When Pete Carroll and John Schneider made the final cuts to their first Seahawks roster in 2010, they had a problem when it came to making decisions on their offensive line.
It wasn’t that they had tough choices to make because they liked everybody, it was that they weren’t sure they had enough NFL-caliber linemen to function. Most teams carry between eight and 10 linemen on their 53-man roster, yet when Schneider and Carroll looked at what they had, they saw five, maybe six players they liked well enough to keep around.
“We really had six guys that we knew could be on the roster at the final cut, and we were stretching it with that,” Carroll said. “So this is a much different group.”
How different?
Well for starters, the Seahawks have two of the five starting linemen on the NFC Pro Bowl squad in left tackle Russell Okung and center Max Unger.

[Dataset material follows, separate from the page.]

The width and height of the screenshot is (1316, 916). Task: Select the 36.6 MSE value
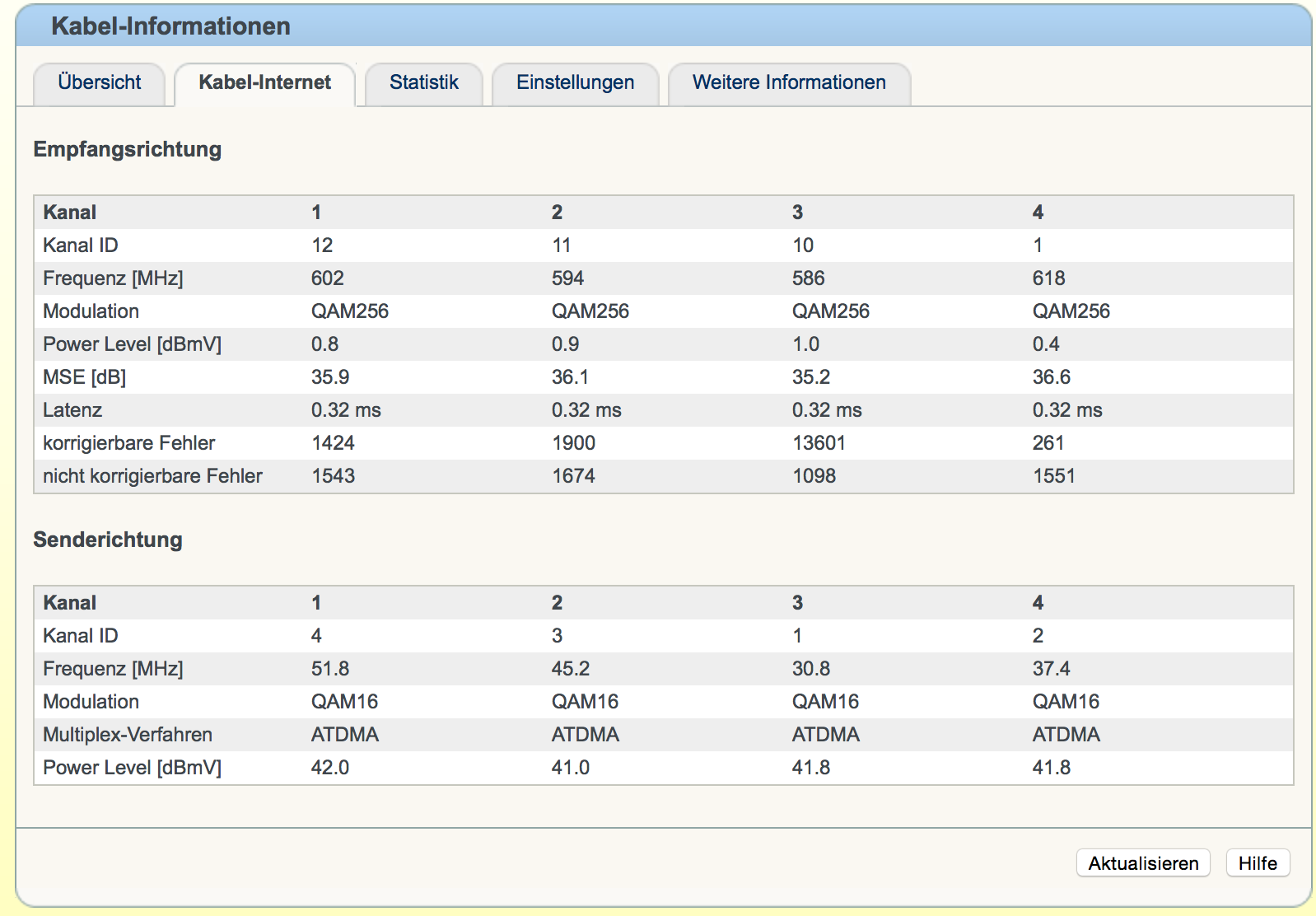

And it goes much deeper than those two. Paul McQuistan is a dependable starter at multiple positions — he’s playing left guard for now, but has also started at right guard, right tackle and left tackle. Breno Giacomini helps give the Seahawks a nasty edge at right tackle, though he sometimes has trouble not crossing the line, rookie J.R. Sweezy has played well enough to overtake John Moffitt, another starting-caliber player, at right guard.
Add to that improved depth all over the line from the likes of Moffitt, Lemuel Jeanpierre and Frank Omiayle and the Seahawks are a better situation up front than they have been for years, even with last year’s first-round pick James Carpenter on injured reserve.
“We’re putting together something great,” Okung said.
This is quite a welcome change for a franchise that has gone through multiple offensive line coaches, countless veterans signed in free agency, and a handful of draft picks trying to recapture the magic Seattle had on the O-line during its Super Bowl run in 2005. And while it is too soon to say this line is as good as that group led by Walter Jones and Steve Hutchinson, this year’s line, which has had two years to grow under offensive line coach Tom Cable, might be Seattle’s best since Hutchinson left in 2006.
So while Russell Wilson and Marshawn Lynch have been getting a lot of credit for Seattle’s offensive resurgence, and for good reason, let’s not forget the guys doing the dirty work up front.
And nobody symbolizes Seattle’s line improvement more than Okung, who has grown this season from talented and promising yet injury-prone tackle to one of the game’s best at his position. According to Stats, Inc., Okung has yielded just one sack this season, and he is the biggest reason why Seattle has neutralized some of the NFL’s best pass rushers. Of the 17 players to accumulate double-digit sacks this season, the Seahawks have faced 10 of them. Those 10 players have managed just five sacks against Seattle.
Did you see what San Francisco’s Aldon Smith, owner of 19.5 sacks, did last week against Seattle? No? Well you’re hardly alone. Smith, like so many other elite pass rushers, was almost invisible against Seattle because Okung took him out of the game.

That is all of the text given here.